• THE PROBLEM
Reproduce the data exactly, leaving nothing out.

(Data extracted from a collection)
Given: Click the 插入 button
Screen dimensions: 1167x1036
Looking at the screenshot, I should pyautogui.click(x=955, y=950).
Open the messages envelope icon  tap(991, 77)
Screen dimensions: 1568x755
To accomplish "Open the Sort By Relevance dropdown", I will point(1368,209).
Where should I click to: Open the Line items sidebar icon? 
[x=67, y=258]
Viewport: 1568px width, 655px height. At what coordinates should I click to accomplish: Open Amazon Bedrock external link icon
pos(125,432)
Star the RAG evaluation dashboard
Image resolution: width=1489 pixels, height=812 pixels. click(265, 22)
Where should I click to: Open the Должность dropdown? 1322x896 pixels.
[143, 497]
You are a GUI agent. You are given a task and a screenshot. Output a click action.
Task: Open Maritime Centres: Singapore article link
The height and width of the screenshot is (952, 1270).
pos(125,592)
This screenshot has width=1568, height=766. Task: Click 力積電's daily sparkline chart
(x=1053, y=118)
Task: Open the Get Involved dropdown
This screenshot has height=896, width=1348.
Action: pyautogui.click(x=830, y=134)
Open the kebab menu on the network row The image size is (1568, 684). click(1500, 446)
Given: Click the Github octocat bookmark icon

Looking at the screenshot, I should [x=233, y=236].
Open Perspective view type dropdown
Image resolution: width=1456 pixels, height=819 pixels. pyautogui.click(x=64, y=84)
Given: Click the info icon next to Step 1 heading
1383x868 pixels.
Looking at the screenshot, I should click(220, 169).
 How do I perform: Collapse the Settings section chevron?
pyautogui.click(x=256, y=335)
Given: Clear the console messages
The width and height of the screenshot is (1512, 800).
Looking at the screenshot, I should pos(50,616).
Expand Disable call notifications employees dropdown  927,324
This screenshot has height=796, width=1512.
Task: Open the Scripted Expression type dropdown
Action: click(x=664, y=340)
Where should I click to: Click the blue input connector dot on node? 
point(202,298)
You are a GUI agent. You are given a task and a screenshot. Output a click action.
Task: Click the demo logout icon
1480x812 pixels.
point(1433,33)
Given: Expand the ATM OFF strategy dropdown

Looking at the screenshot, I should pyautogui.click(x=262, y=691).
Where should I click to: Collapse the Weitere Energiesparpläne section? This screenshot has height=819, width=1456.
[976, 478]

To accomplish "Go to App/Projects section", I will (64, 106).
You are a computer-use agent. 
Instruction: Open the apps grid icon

• WRITTEN SOLUTION
Given: Click the 插入 button
Screen dimensions: 1167x1036
Looking at the screenshot, I should pyautogui.click(x=955, y=950).
Open the messages envelope icon  tap(991, 77)
Screen dimensions: 1568x755
To accomplish "Open the Sort By Relevance dropdown", I will point(1368,209).
Where should I click to: Open the Line items sidebar icon? 
[x=67, y=258]
Viewport: 1568px width, 655px height. At what coordinates should I click to accomplish: Open Amazon Bedrock external link icon
pos(125,432)
Star the RAG evaluation dashboard
Image resolution: width=1489 pixels, height=812 pixels. click(265, 22)
Where should I click to: Open the Должность dropdown? 1322x896 pixels.
[143, 497]
You are a GUI agent. You are given a task and a screenshot. Output a click action.
Task: Open Maritime Centres: Singapore article link
The height and width of the screenshot is (952, 1270).
pos(125,592)
This screenshot has width=1568, height=766. Task: Click 力積電's daily sparkline chart
(x=1053, y=118)
Task: Open the Get Involved dropdown
This screenshot has height=896, width=1348.
Action: pyautogui.click(x=830, y=134)
Open the kebab menu on the network row The image size is (1568, 684). click(1500, 446)
Given: Click the Github octocat bookmark icon

Looking at the screenshot, I should [x=233, y=236].
Open Perspective view type dropdown
Image resolution: width=1456 pixels, height=819 pixels. pyautogui.click(x=64, y=84)
Given: Click the info icon next to Step 1 heading
1383x868 pixels.
Looking at the screenshot, I should click(220, 169).
 How do I perform: Collapse the Settings section chevron?
pyautogui.click(x=256, y=335)
Given: Clear the console messages
The width and height of the screenshot is (1512, 800).
Looking at the screenshot, I should pos(50,616).
Expand Disable call notifications employees dropdown  927,324
This screenshot has height=796, width=1512.
Task: Open the Scripted Expression type dropdown
Action: click(x=664, y=340)
Where should I click to: Click the blue input connector dot on node? 
point(202,298)
You are a GUI agent. You are given a task and a screenshot. Output a click action.
Task: Click the demo logout icon
1480x812 pixels.
point(1433,33)
Given: Expand the ATM OFF strategy dropdown

Looking at the screenshot, I should pyautogui.click(x=262, y=691).
Where should I click to: Collapse the Weitere Energiesparpläne section? This screenshot has height=819, width=1456.
[976, 478]

To accomplish "Go to App/Projects section", I will (64, 106).
You are a computer-use agent. 
Instruction: Open the apps grid icon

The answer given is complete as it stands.